### THE INPUT:
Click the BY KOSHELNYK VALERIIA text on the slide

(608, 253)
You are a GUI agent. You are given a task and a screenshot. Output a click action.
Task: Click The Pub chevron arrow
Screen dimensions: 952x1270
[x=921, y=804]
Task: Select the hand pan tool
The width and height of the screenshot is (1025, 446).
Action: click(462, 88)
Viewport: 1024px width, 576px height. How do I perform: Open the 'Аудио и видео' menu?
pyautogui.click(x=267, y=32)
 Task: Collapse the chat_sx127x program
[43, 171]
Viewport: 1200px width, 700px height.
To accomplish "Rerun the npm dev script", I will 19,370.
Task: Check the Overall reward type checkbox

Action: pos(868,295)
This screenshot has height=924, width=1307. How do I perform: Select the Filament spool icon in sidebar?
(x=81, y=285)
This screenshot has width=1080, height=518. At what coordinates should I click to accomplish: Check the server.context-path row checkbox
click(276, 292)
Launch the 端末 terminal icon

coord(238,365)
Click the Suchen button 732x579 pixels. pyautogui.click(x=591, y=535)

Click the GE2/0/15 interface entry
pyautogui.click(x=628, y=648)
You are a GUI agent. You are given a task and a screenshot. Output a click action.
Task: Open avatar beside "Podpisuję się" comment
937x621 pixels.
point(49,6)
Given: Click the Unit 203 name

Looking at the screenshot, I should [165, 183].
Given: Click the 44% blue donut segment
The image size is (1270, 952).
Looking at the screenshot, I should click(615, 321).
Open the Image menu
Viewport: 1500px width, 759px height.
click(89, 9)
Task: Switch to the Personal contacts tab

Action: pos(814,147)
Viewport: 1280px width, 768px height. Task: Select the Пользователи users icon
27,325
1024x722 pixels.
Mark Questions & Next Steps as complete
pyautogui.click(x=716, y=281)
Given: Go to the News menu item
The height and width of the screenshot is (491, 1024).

### WHAT YOU ARE ASKED TO DO:
Write out the complete listing above, exactly as it reads.

### ANSWER BOX:
Click the BY KOSHELNYK VALERIIA text on the slide

(608, 253)
You are a GUI agent. You are given a task and a screenshot. Output a click action.
Task: Click The Pub chevron arrow
Screen dimensions: 952x1270
[x=921, y=804]
Task: Select the hand pan tool
The width and height of the screenshot is (1025, 446).
Action: click(462, 88)
Viewport: 1024px width, 576px height. How do I perform: Open the 'Аудио и видео' menu?
pyautogui.click(x=267, y=32)
 Task: Collapse the chat_sx127x program
[43, 171]
Viewport: 1200px width, 700px height.
To accomplish "Rerun the npm dev script", I will 19,370.
Task: Check the Overall reward type checkbox

Action: pos(868,295)
This screenshot has height=924, width=1307. How do I perform: Select the Filament spool icon in sidebar?
(x=81, y=285)
This screenshot has width=1080, height=518. At what coordinates should I click to accomplish: Check the server.context-path row checkbox
click(276, 292)
Launch the 端末 terminal icon

coord(238,365)
Click the Suchen button 732x579 pixels. pyautogui.click(x=591, y=535)

Click the GE2/0/15 interface entry
pyautogui.click(x=628, y=648)
You are a GUI agent. You are given a task and a screenshot. Output a click action.
Task: Open avatar beside "Podpisuję się" comment
937x621 pixels.
point(49,6)
Given: Click the Unit 203 name

Looking at the screenshot, I should [165, 183].
Given: Click the 44% blue donut segment
The image size is (1270, 952).
Looking at the screenshot, I should click(615, 321).
Open the Image menu
Viewport: 1500px width, 759px height.
click(89, 9)
Task: Switch to the Personal contacts tab

Action: pos(814,147)
Viewport: 1280px width, 768px height. Task: Select the Пользователи users icon
27,325
1024x722 pixels.
Mark Questions & Next Steps as complete
pyautogui.click(x=716, y=281)
Given: Go to the News menu item
The height and width of the screenshot is (491, 1024).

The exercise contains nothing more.